Essential reading cosmological argument 07

1 Summary: Unmoved mover – everything that moves is moved by something:

Clock / pendulum

Newton’s cradle

And expanding universe

Uncaused cause – everything which is caused is caused by something

 

2 Aquinas’ 3rd Way: possibility and necessity

If the universe didn’t exist at some stage in the past then two states equally possible: existence and non-existence;

For something then to come into existence it needed to be willed by something;

For us that’s like the decision between a holiday in Wales and in Tunisia; or most of the time willing a baby into existence requires a deliberate act of love and commitment!

The universe exists therefore something had to will it into existence – that something is God.

Nothing is responsible for its own existence; if not you then your parents…logically then at the start something outside the universe – God.

Therefore if the condition of existence is only a possibility there must be a necessary being who is not like us contingent upon others for existence, but outside of it and whose existence is necessary for all others to occur.

So Aquinas said God is that necessity: a necessary Being; it is impossible for God not to exist.

Or as Copleston put it, He is “a being that must and cannot not exist.”

Swinburne likewise agreed: if there is a starting point to time then something caused time and space to exist outside of that time and matter – that something is God.

Evidence from the bible comes in the form of God’s description of himself as given to Moses: “I am.” This implies eternally present and existent.

 

3 Arguments against

Objectors would say if everything has a cause so should God – you are making a special case by exempting him.

Hume called the conclusion – God- a “leap too far.”

Russell regarded the analogy as stretched as if you said well each of us has a mother then the whole human race has a mother. It is an error of degree.

What’s wrong with infinite regress; negative numbers go back infinitely.

Hume also said that even if there had to be a first cause why did it have to be God.

 

4 Leibniz and the Principle of Sufficient Reason

Need for an absolute cause – no need to back beyond it if it sufficiently answers the question; e.g. why did you break his nose? Because he insulted my football skills, because I let a goal in, because I fell over…..because my parents had me! Unnecessary!

Therefore God is sufficient reason no need to go beyond.

Design or Teleological Argument for 2008 question

a) Significant ideas of the teleological argument for the existence of God. [28]

  • Could start with the Greeks (first formulated this argument in the 5th century BC)
  • But must mention Aquinas’ 5th way – the argument from design
  • Could mention Aquinas’ 4th way the argument from beauty or leave that till the aesthetic argument.
  • Aquinas used analogies for the arrow and the eye to explain his argument.
  • Must define the teleological argument as ….
  • Now go on to Paley and how he used the analogy of the watch… tell story and explain its meaning in terms of the link to the universe.
  • Another key idea is that of the Aesthetic argument i.e. beauty is unnecessary to survival therefore it is not random therefore it is given for a reason… etc… God!
  • And another is the Anthropic Principle… conditions on earth are such that they are designed to give rise to human kind; man is then the pinnacle of creation. (This is where you could give details about the planet being the perfect distance from the sun, protected by Jupiter and the moon etc…)
  • Key idea is that this argument is a posteriori that is based on evidence and inductive i.e. its conclusion is logical.

 

b) To what extent is this a convincing argument?    

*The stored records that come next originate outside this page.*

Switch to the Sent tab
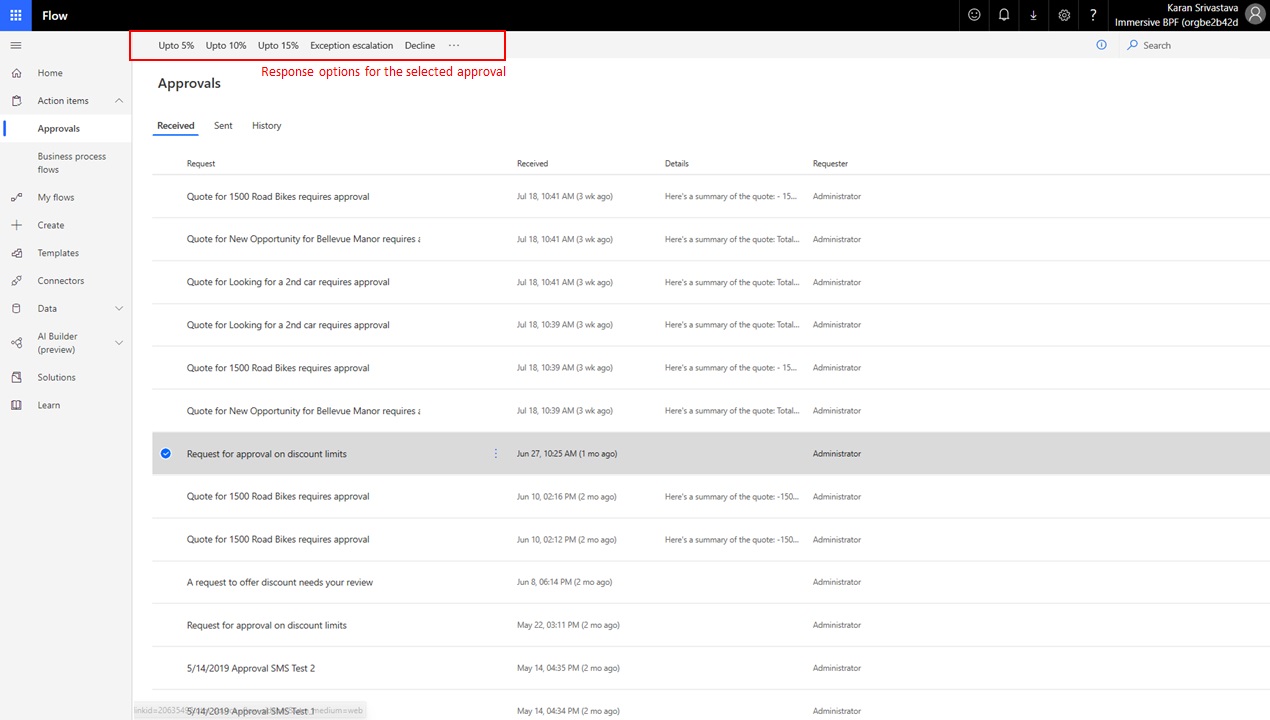The width and height of the screenshot is (1270, 720). [x=223, y=126]
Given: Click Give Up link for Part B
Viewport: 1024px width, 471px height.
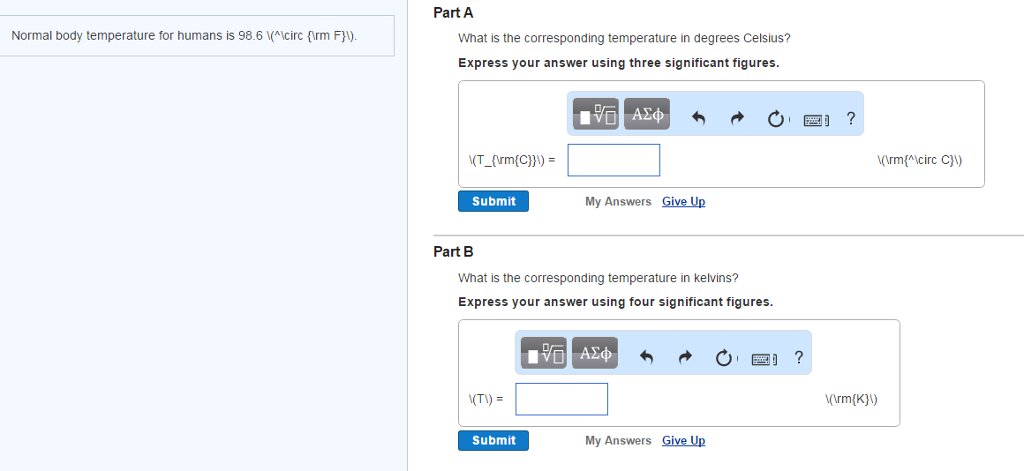Looking at the screenshot, I should [683, 440].
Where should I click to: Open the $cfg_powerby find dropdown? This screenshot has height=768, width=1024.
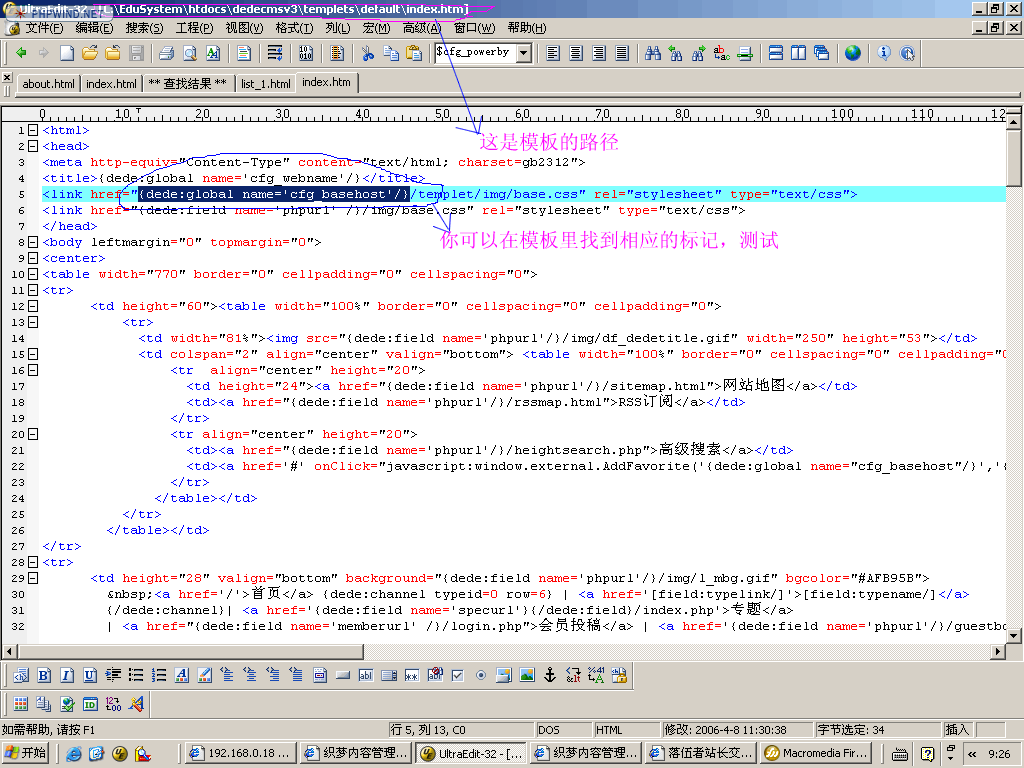[524, 53]
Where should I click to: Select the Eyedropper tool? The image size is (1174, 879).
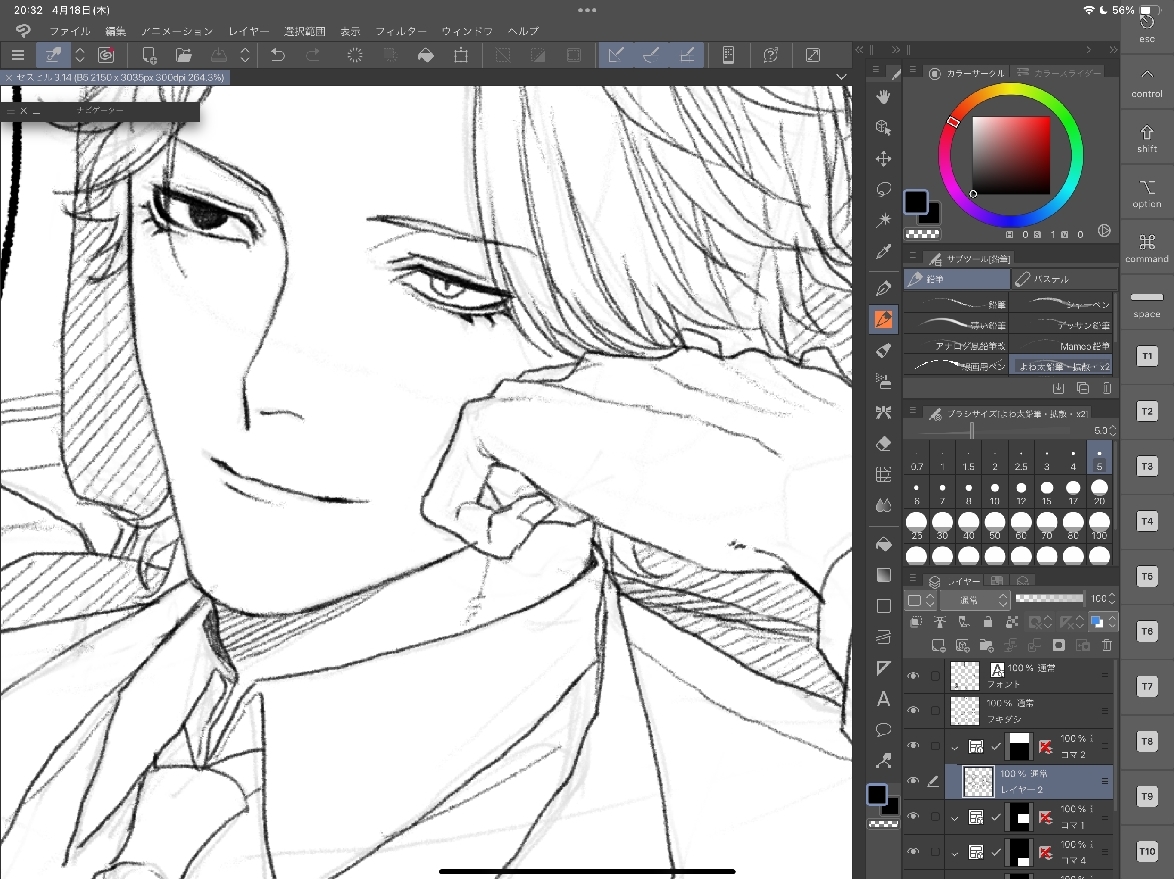tap(883, 252)
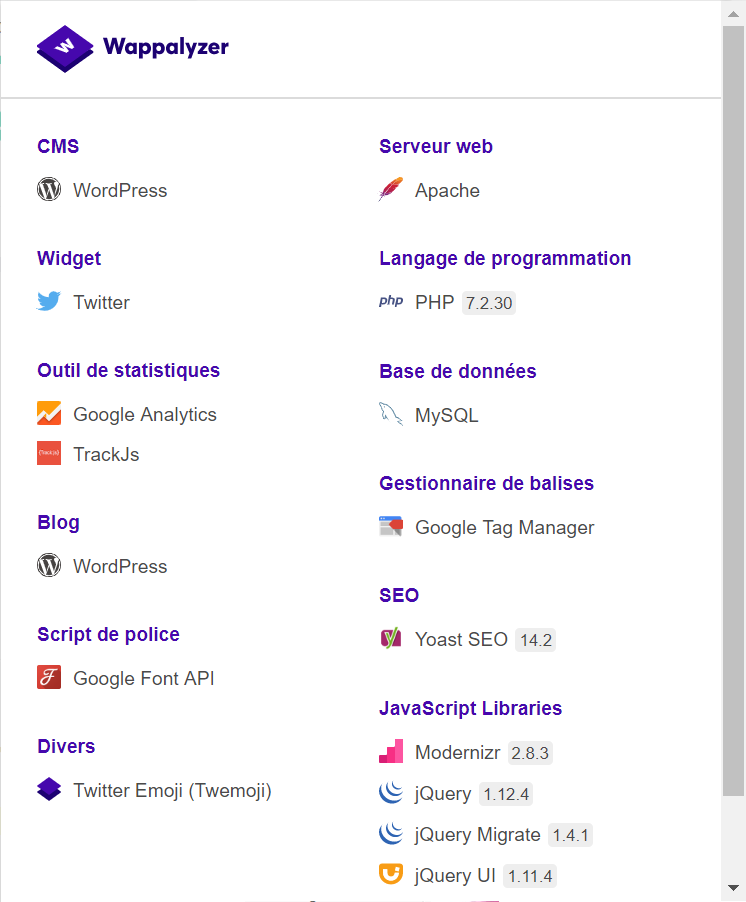Click the Modernizr technology link
746x902 pixels.
(458, 753)
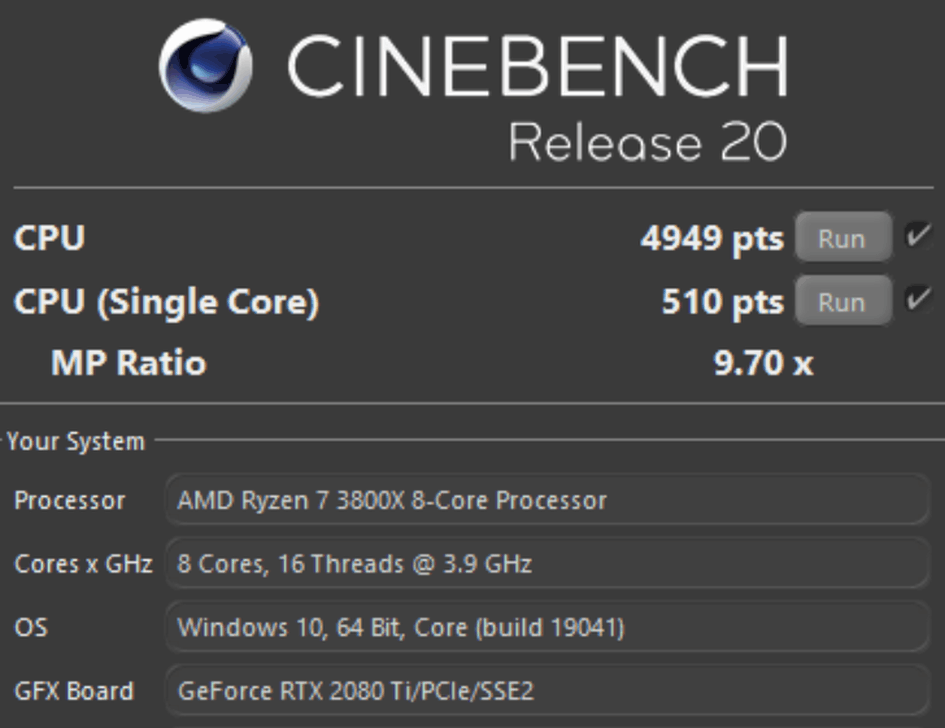Click the CPU (Single Core) label
Viewport: 945px width, 728px height.
(166, 302)
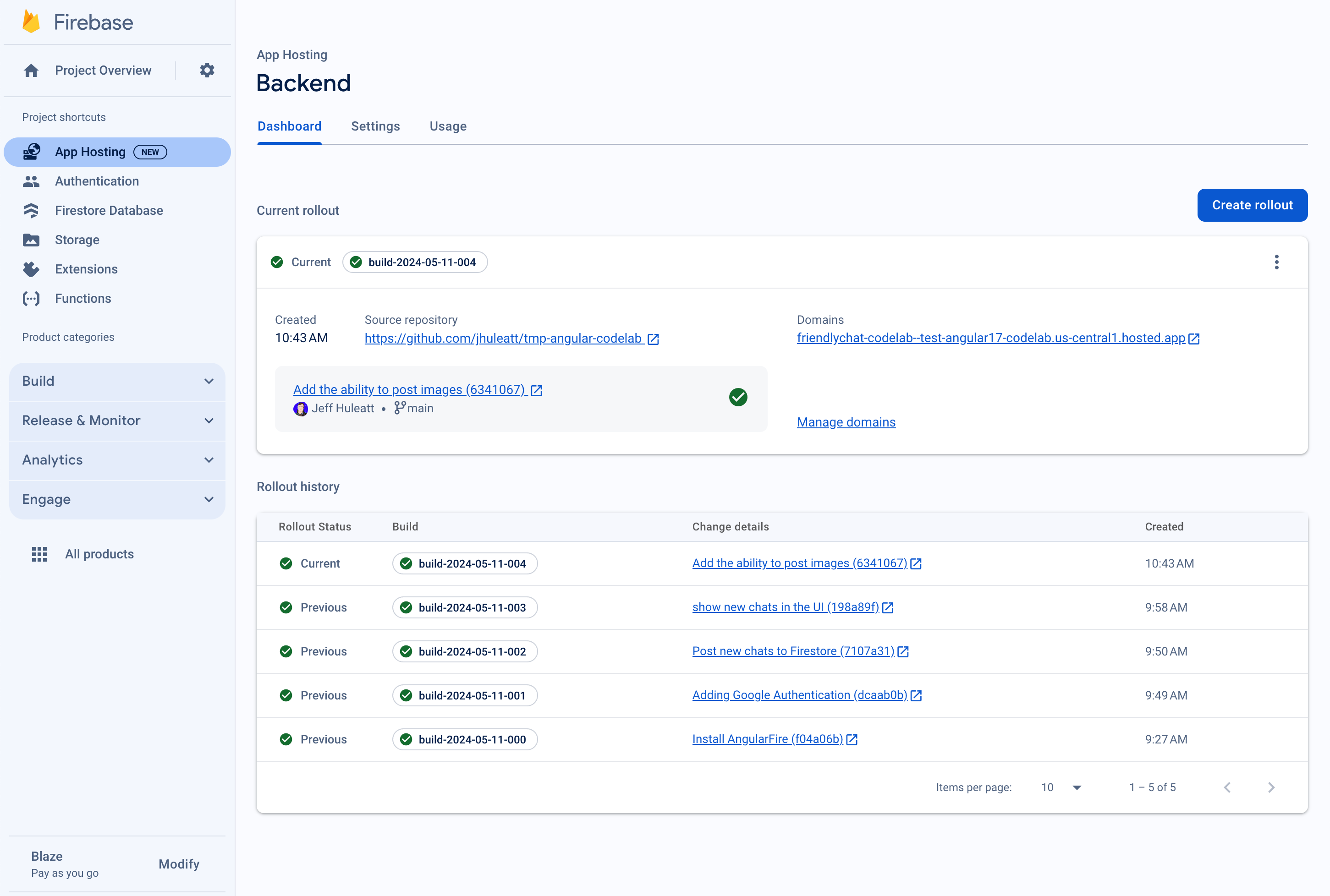The image size is (1330, 896).
Task: Open Manage domains link
Action: [x=846, y=421]
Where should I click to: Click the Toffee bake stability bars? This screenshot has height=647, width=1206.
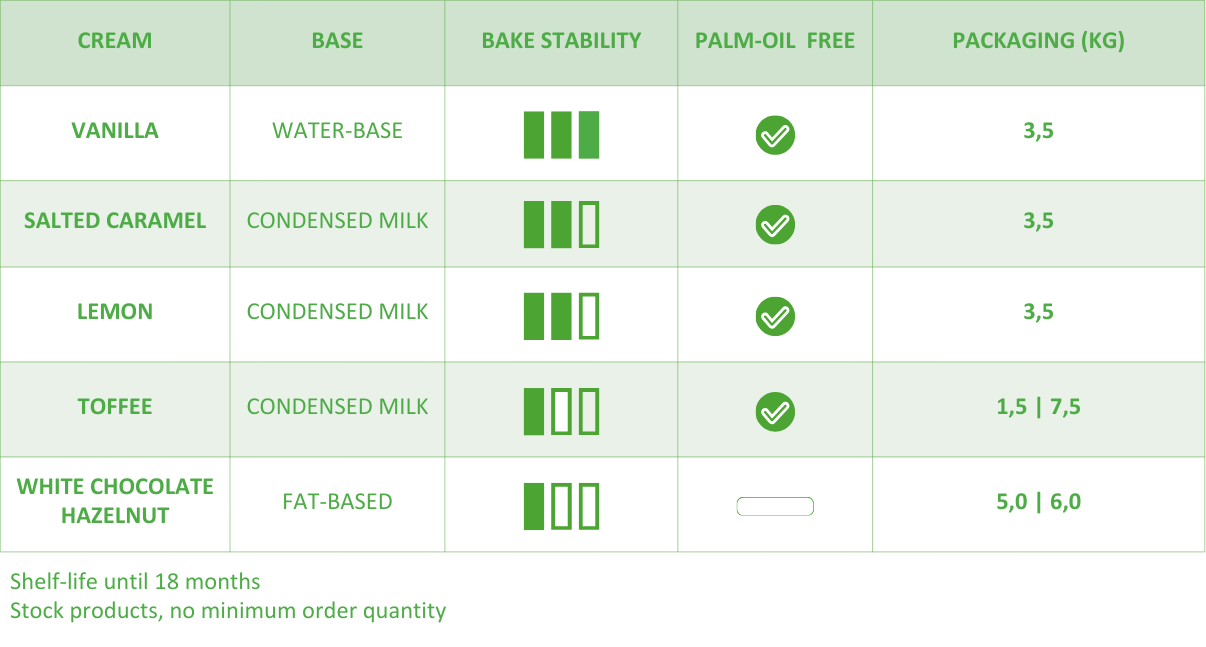[x=561, y=411]
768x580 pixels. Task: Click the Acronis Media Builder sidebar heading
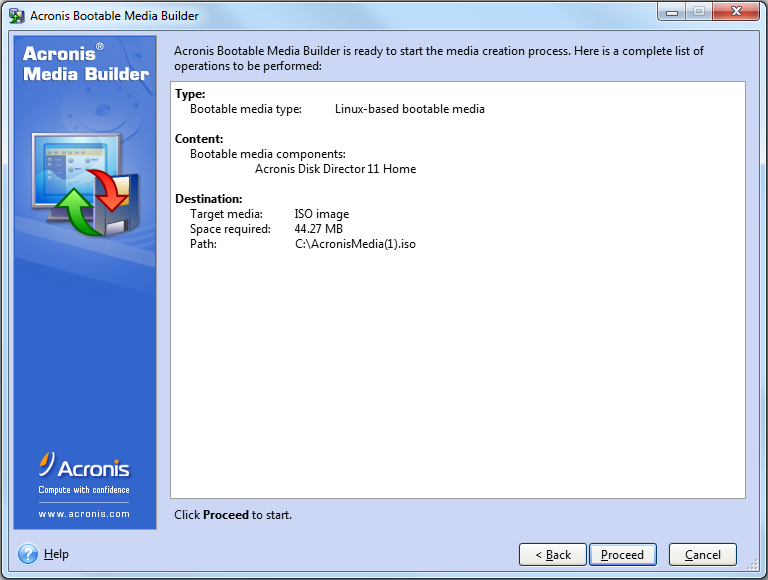coord(85,63)
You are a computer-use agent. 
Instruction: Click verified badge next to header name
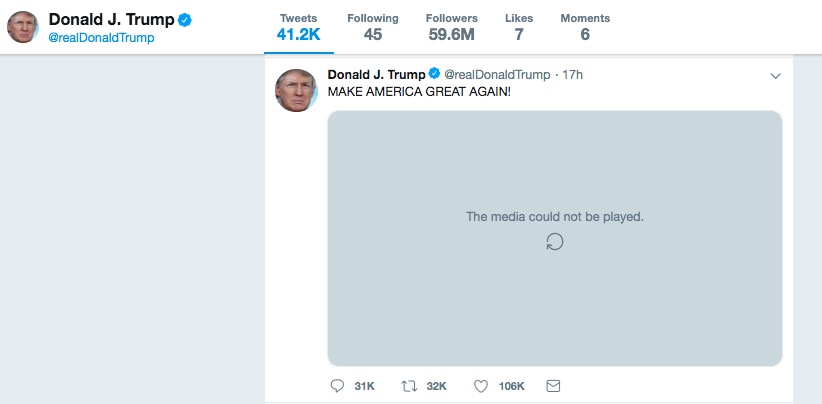tap(185, 20)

  • It is based on observation and fits with our experience…
  • But how reliable is our observation or our understanding of the evidence?
  • It is a flexible argument and leads to a logical conclusion
  • But not the only conclusion and why God anyway? (Quote)
  • Another weakness is the theory of evolution which was a huge obstacle to this argument in the 19th century because…
  • But FR Tennant among others have suggested that evolution is just one of God’s tools in bringing about human life as it is today; used to perfect human kind.
  • The use of analogies is a strength (after all how else can we explain the unexplainable) and they make sense to us
  • However Hume suggests that Paley’s analogy is too stretched, far fetched; how can we make a conclusion about the general based on something so particular? (quote)

 

Evaluation

The major flaw in this argument would seem to be evolution. If Darwin is correct and all life has evolved from simple, single-celled animals by a random process of natural selection and survival of the fittest then to suggest that this process is instigated by God seems to imply as Dawkins put it that if there was a watchmaker then he was a blind one! (Quote) After all what kind of ‘watchmaker’ builds in flaws such as terrible disfiguring diseases, redundant systems and the kinds of natural disasters which overtake our world. What could he possibly be trying to achieve?

It may be a more convincing argument than some about the existence of God, and maybe God is as Ockham’s Razor would suggest the simplest explanation, but perhaps we are drawing this conclusion based on insufficient evidence and should as a result withhold judgment until all the facts are in.